# Site General > Off-topic Cafe > Creative Corner >  Converting the garage

## Thom Noble

Lindsay and I are converting our garage to the new reptile room, we have out grown our spare bedroom. My torts are in the spare dinning room now. (old pic) 
We started off by wiring new outlets.



Then we insulated the room with blow in cellulose, 26bags! This was pretty fun! Kinda messy lol
 

Next step we painted the room and hung a few lights. The wife didn't like the brightness so now we have a few new ones on order. We decided to put uvb bulbs in two of the lights for the live plants.  
 

After the new lights arrive and are hung, we need to level out the floor, I'd really like feedback on this part. I don't want to ruin the garage in case we move down the road. There is a inch and a half difference and the slope. 

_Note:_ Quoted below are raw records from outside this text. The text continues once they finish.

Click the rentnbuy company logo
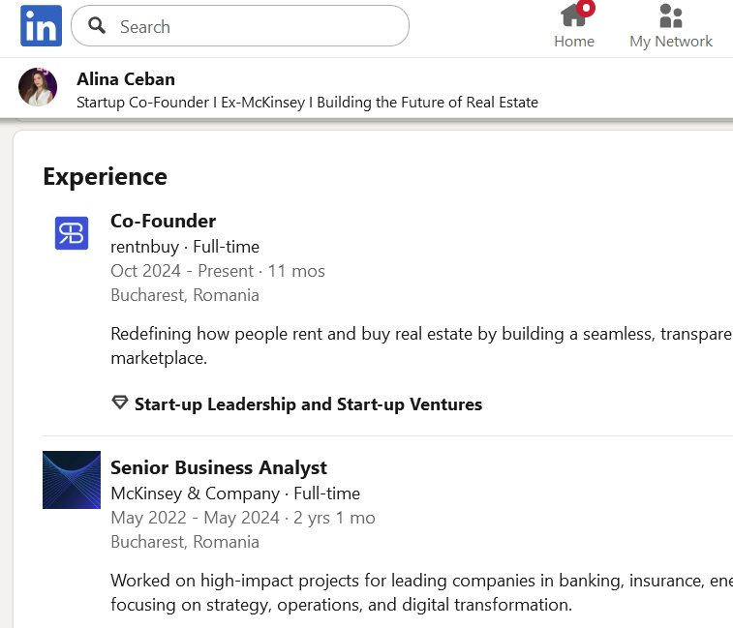733x628 pixels. (72, 233)
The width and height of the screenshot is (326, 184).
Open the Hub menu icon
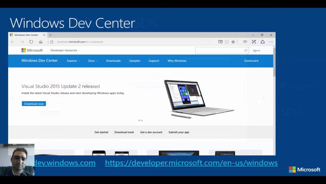pyautogui.click(x=245, y=42)
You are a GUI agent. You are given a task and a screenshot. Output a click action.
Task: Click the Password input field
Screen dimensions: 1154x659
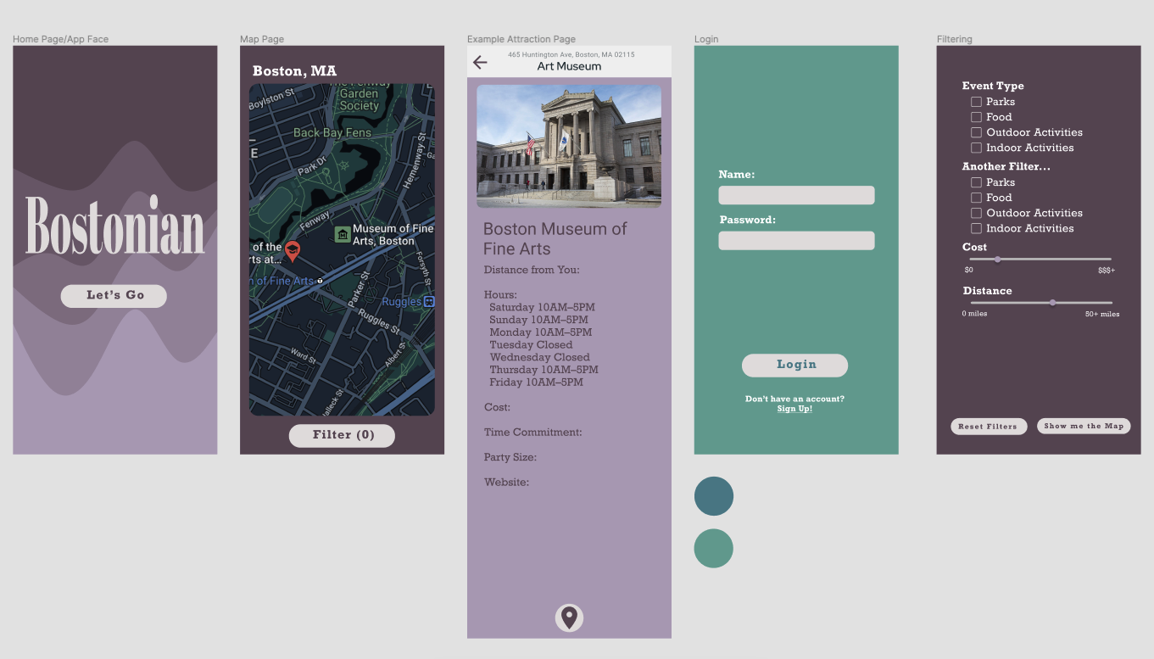[x=796, y=241]
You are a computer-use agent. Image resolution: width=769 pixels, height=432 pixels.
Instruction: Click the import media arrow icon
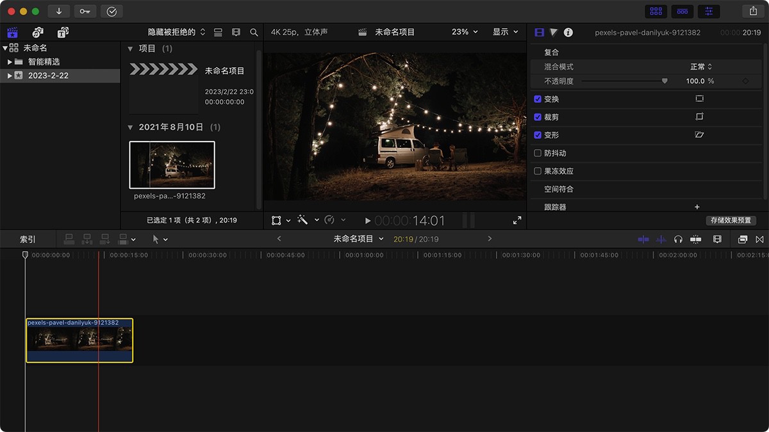pos(58,12)
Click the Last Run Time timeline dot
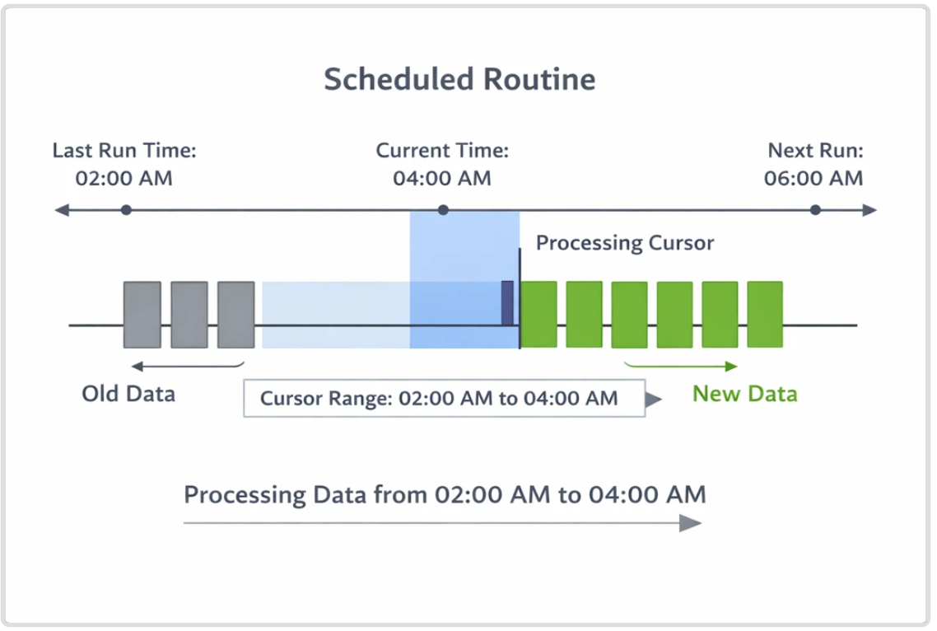 pyautogui.click(x=126, y=210)
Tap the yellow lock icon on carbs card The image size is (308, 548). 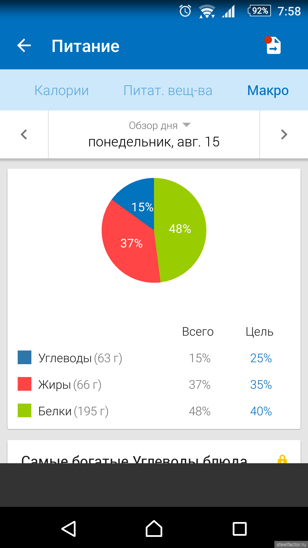tap(282, 458)
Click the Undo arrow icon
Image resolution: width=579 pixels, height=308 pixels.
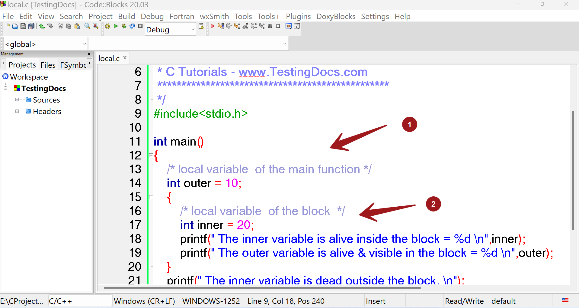tap(42, 26)

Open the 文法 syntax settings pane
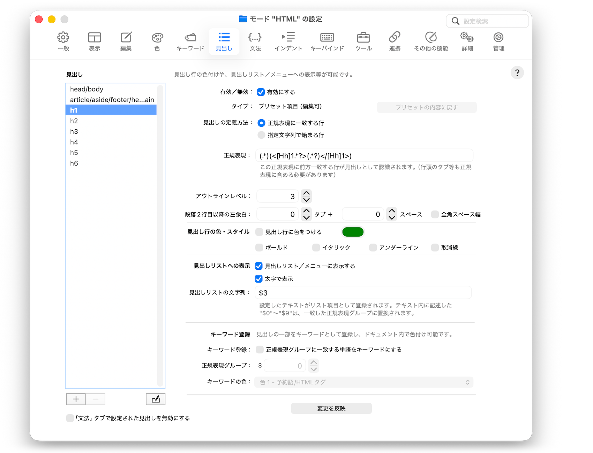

Sent from my iPhone using Tapatalk

----------

_Eric Alan_ (03-27-2017),_rock_ (03-28-2017),WastelandExotics (03-29-2017)

----------


## Craiga 01453

I love this project!!!  
I'm not 100% sure you want to level the floor though. From the little bit I see, that doesn't appear to be an old house, so it doesn't seem that the inch-and-a-half difference is due to settling, that would take many years. The pitch in the floor was designed intentionally for drainage and other purposes. You may be better off putting some shims under the sides of some of your enclosures/stands if really needed. But I'm guessing an inch-and-a-half is over at least 8-10 feet, which probably won't effect a whole lot. 
I'm not 100% sure on this, as I only have a handful of years of carpentry/building/construction experience...
Any which way, keep up the great work and please keep the updates and pics coming.  :Good Job:

----------

_distaff_ (03-28-2017),_rock_ (03-28-2017),_Thom Noble_ (03-28-2017),_zina10_ (03-28-2017)

----------


## Thom Noble

> I love this project!!!  
> I'm not 100% sure you want to level the floor though. From the little bit I see, that doesn't appear to be an old house, so it doesn't seem that the inch-and-a-half difference is due to settling, that would take many years. The pitch in the floor was designed intentionally for drainage and other purposes. You may be better off putting some shims under the sides of some of your enclosures/stands if really needed. But I'm guessing an inch-and-a-half is over at least 8-10 feet, which probably won't effect a whole lot. 
> I'm not 100% sure on this, as I only have a handful of years of carpentry/building/construction experience...
> Any which way, keep up the great work and please keep the updates and pics coming.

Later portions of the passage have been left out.